TASK TO CARRY OUT: Copy the items below, replacing each "The image size is" with "The screenshot measures" and keeping everything else unchanged.

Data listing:
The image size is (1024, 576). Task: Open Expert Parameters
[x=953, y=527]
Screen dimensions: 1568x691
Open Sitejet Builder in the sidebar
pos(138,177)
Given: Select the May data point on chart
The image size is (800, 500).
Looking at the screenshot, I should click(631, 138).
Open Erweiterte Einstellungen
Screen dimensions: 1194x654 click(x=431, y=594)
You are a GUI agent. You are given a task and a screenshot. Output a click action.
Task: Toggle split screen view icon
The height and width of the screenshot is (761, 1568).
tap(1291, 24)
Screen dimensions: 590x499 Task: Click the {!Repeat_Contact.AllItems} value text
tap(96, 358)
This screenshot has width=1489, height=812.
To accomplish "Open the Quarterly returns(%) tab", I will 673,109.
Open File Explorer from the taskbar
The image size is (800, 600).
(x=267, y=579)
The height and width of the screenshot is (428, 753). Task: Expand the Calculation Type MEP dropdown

FINISHED TASK:
The screenshot measures (1024, 576). Task: Open Expert Parameters
[x=953, y=527]
Screen dimensions: 1568x691
Open Sitejet Builder in the sidebar
pos(138,177)
Given: Select the May data point on chart
The screenshot measures (800, 500).
Looking at the screenshot, I should click(631, 138).
Open Erweiterte Einstellungen
Screen dimensions: 1194x654 click(x=431, y=594)
You are a GUI agent. You are given a task and a screenshot. Output a click action.
Task: Toggle split screen view icon
The height and width of the screenshot is (761, 1568).
tap(1291, 24)
Screen dimensions: 590x499 Task: Click the {!Repeat_Contact.AllItems} value text
tap(96, 358)
This screenshot has width=1489, height=812.
To accomplish "Open the Quarterly returns(%) tab", I will 673,109.
Open File Explorer from the taskbar
The screenshot measures (800, 600).
(x=267, y=579)
The height and width of the screenshot is (428, 753). Task: Expand the Calculation Type MEP dropdown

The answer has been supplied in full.